Hard to talk about without a lot more data, but I think the closest analogy is airplane engines. The big factor with reuse is that you get failed or weird engines back and can examine them and find the issues.

Isn't starship only rated for 3 engine failures?

@@an.ma.2937 It is at take off. I'm pretty sure it will till work after 4th engine goes off, but with more than 3 offline at launch, made the risk just too high.

I don't understand why 27+6 is so much worse than 27.
Surely each additional engine gives you some redundancy, like 1/9th additional potential failures. But maybe that makes the math too complicated.

If you have 33 engines and you lose 1 of the outer ones you have enough ability to gimbal that you don't need to shut down one on the other side, as we saw on IFT-5.

When you add an engine your reliability is worse because of more engines, and it only goes up when you hit a threshold that gives you more engine redundancy

It's from environmental assessment which account for worst case scenario.

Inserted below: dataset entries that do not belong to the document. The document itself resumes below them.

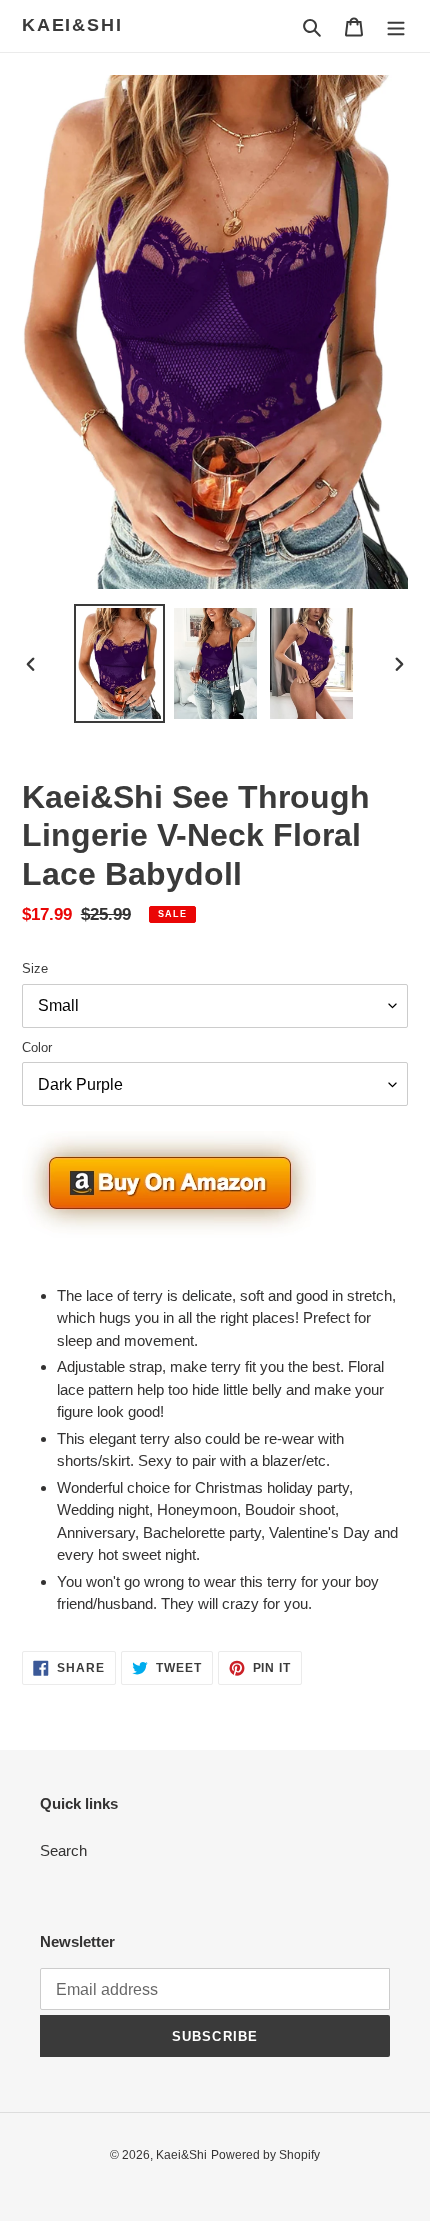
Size (35, 968)
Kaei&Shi (72, 25)
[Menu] (396, 26)
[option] (120, 663)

For the existing 2022 EA they listed 37 Super Heavy engines even though in reality they only used 33
Don't jump on the guns just yet

The booster does not have header tanks. Only the upper stage does.

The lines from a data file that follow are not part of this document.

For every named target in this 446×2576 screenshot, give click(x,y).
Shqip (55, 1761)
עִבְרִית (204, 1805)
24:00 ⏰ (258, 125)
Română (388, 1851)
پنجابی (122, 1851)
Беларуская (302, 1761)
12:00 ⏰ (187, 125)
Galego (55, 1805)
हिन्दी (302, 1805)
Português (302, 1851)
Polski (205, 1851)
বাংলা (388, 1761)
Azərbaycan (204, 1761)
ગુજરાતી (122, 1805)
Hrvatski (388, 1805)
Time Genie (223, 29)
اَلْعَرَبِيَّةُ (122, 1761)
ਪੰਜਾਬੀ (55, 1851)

​@@debott4538The booster does have landing tanks integrated with/ near the bottom of the methane downcomer.

@@debott4538 There's an internal oxygen tank right above the methane sump. There's no methane header tank because the downcomer is enough.

No. In the starship tests we've seen, all three engines are started and then they shut down the ones they don't need.

@@EagerSpace so in case of mid landing procedure failure there is a total loss?

Because it doesn't work otherwise.
See my why is starship late video

@@EagerSpace sounds like bad design philosophy to me

@@kipkipper-lg9vl Sounds like you might not know much about rocket or rocket engine design... Like a lot of us.

@@TheEvilmooseofdoom it's not that complicated to be fair, simple rockets blow up less, complex ones blow up more
if you want humans to fly on it better keep it relatively simple, else you get columbia again

I used to agree with you, and then I realized that the reason they are pushing Raptor so hard is that they can't get to full reusability without the high performance, at least with their current architecture. Or, to put it another way, the raptor performance is only as high as it needs to be to reach their goals.
That's not quite true, but it's the right spirit.
I talk more about this in the "why is starship so late? " video.

Thanks for the info.
There are many ways to fail outside of the engines.

@@EagerSpaceNobody minds when you leave in a repeated prepositional phrase at the beginning of a sentence, especially nobody who has ever cut together a video of themself talking. The content is what matters, and it is excellent.

In aggregate, they have had a number of launch failures sprinkled among the versions 2, 3, 3b, 4b, 4c, 5 (and maybe others)... Note Intelsat 708.
Now maybe the first stage wasn't the problem, but as Wikipedia noted about the Long March rocket family as a whole: "518 were successful, 10 were failures, and 9 were partial failures. The cumulative success rate is 96.5%."

I’m not sure your failure mode is likely. If one TVC fails, they can turn that engine off. If turning it off would result in an abort, they would probably be able to compensate by using most of the remaining TVC engines or adjoins throttles on all of the remaining engines to effect the steering.

@@PetesGuide What I mean is that the TVC moves together, if one engine is not moving, other engine will vector into it

Yes. I did mention that as a simplification. The problem with doing it the complex way - to try to get an answer that is "right" - is that the calculations are very complex, depend on information about the vehicle we don't have, and - probably worst - are different depending on the payload mass, the target trajectory, and what sort of margins they chose for the launch.

I believe it's too hard to avoid the leprechauns...

@@EagerSpace Oh. And thanks for letting that long clip of the explosions play out of the AMOS-6 Static Fire so we could experience how long it takes for the sound to catch up to the light. What a crazy entertaining reality we live in. I love that.

The clip is really surreal - you just watch and watch and watch and then all of the sudden the sound gets to you.